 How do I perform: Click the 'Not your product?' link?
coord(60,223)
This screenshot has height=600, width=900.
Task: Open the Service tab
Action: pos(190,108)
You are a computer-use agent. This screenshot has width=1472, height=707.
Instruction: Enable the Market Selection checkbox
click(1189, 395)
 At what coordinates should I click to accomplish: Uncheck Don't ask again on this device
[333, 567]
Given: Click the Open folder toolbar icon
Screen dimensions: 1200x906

══════

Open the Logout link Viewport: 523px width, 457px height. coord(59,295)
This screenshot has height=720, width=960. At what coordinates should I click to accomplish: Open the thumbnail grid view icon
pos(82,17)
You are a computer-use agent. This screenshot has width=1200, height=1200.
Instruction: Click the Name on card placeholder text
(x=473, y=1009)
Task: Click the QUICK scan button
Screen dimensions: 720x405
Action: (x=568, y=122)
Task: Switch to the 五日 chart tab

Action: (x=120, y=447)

══════

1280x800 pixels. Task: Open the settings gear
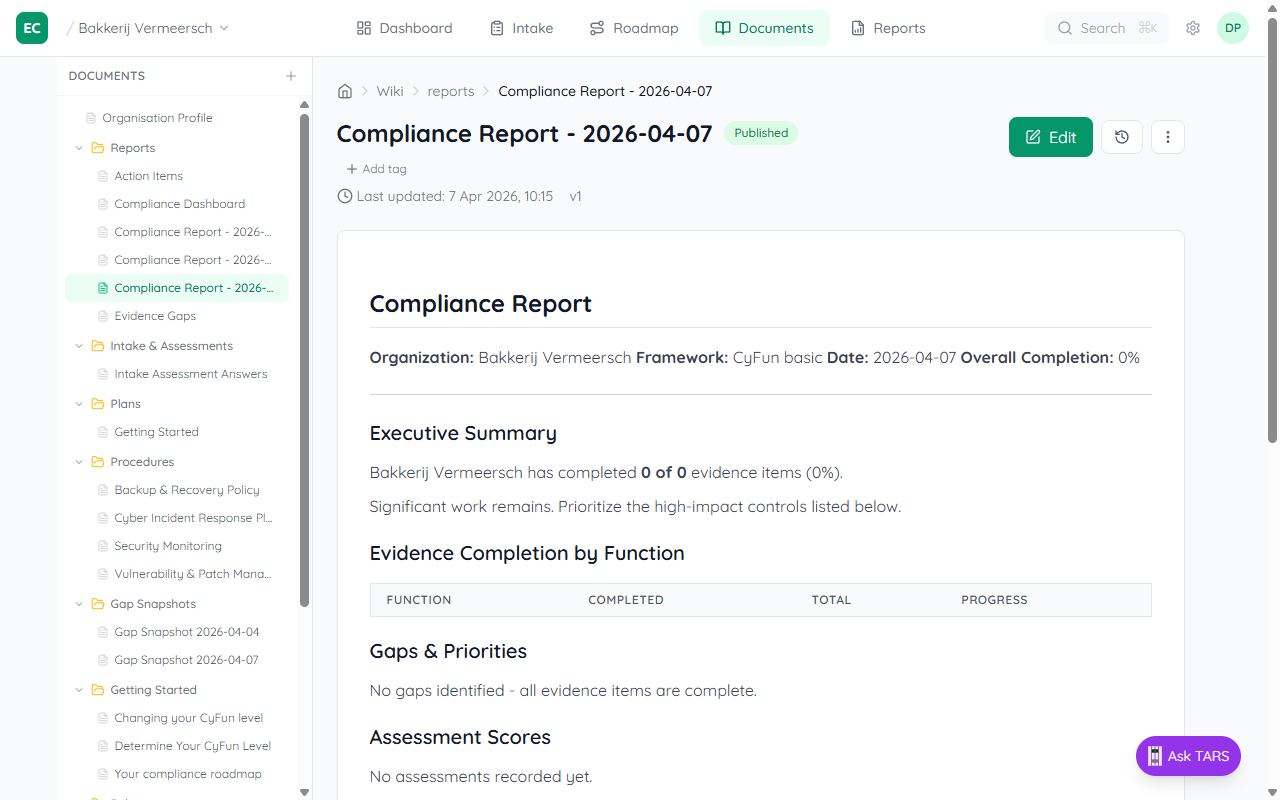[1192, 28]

══════

§ GOAL OF THE EXERCISE
Only lines with the string "agent" are wanted; please find each one in the listing and copy it.

§ EXERCISE SOLUTION
You are a computer-use agent. This screenshot has width=1472, height=707.
You are a computer-use agent. This screenshot has width=1200, height=1200.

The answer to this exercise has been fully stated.